> _What to produce_: Where the listing below has a line with "Task: Click the", write out exactly that line and every line after it, stopping after the line with "Image resolution: width=1352".

> _Records for the task_:
-- Opening Marker --

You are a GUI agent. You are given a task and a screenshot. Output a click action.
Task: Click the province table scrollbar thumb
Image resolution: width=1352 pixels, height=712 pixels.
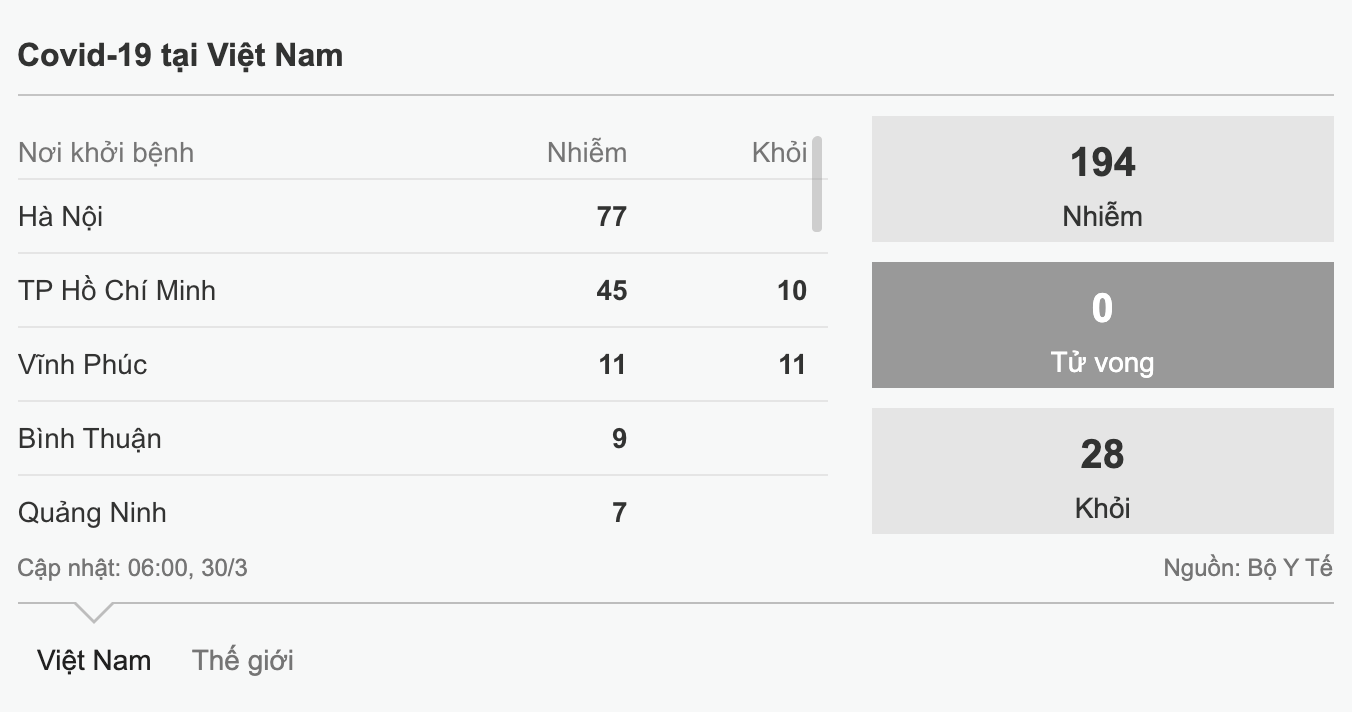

-- Closing Marker --
-- Opening Marker --

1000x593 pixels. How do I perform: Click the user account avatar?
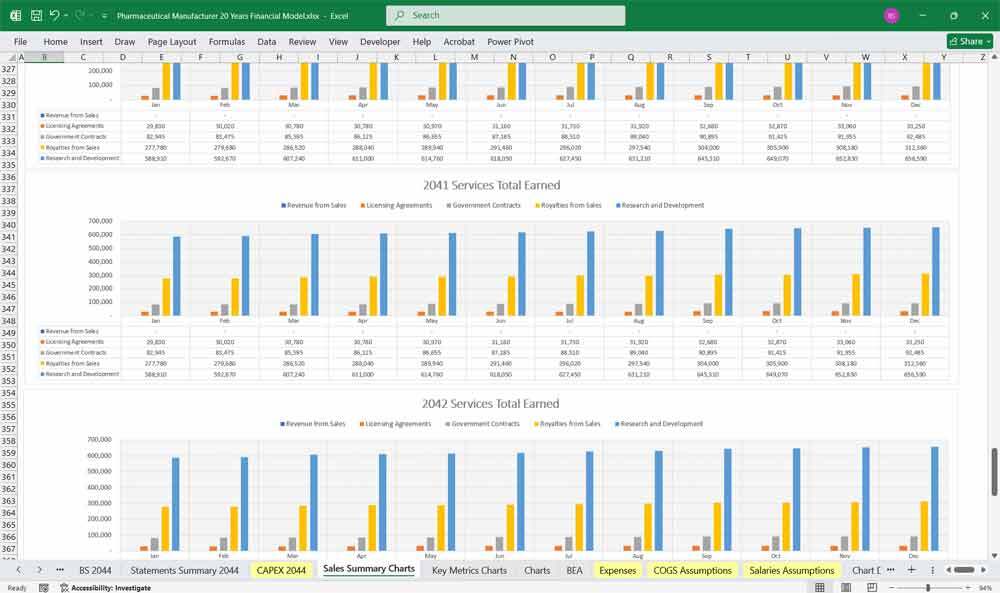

-- Closing Marker --
-- Opening Marker --

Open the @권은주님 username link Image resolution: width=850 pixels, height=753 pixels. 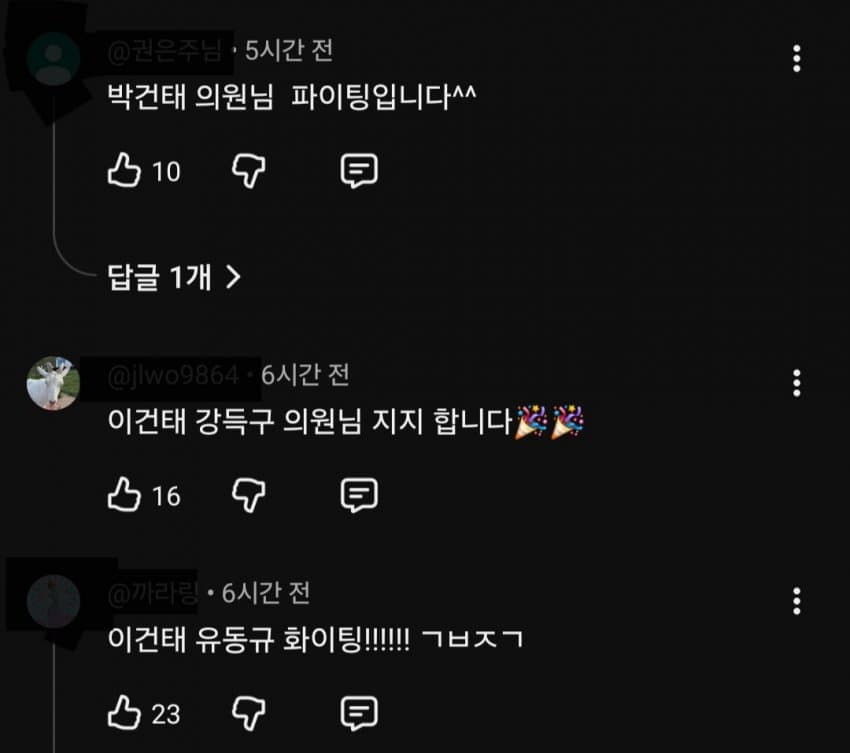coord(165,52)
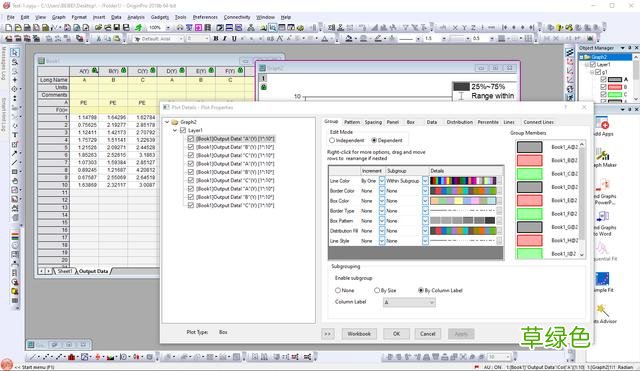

-- Closing Marker --

> _Reply to the exercise_:
Task: Click the province table scrollbar thumb
Image resolution: width=1352 pixels, height=712 pixels.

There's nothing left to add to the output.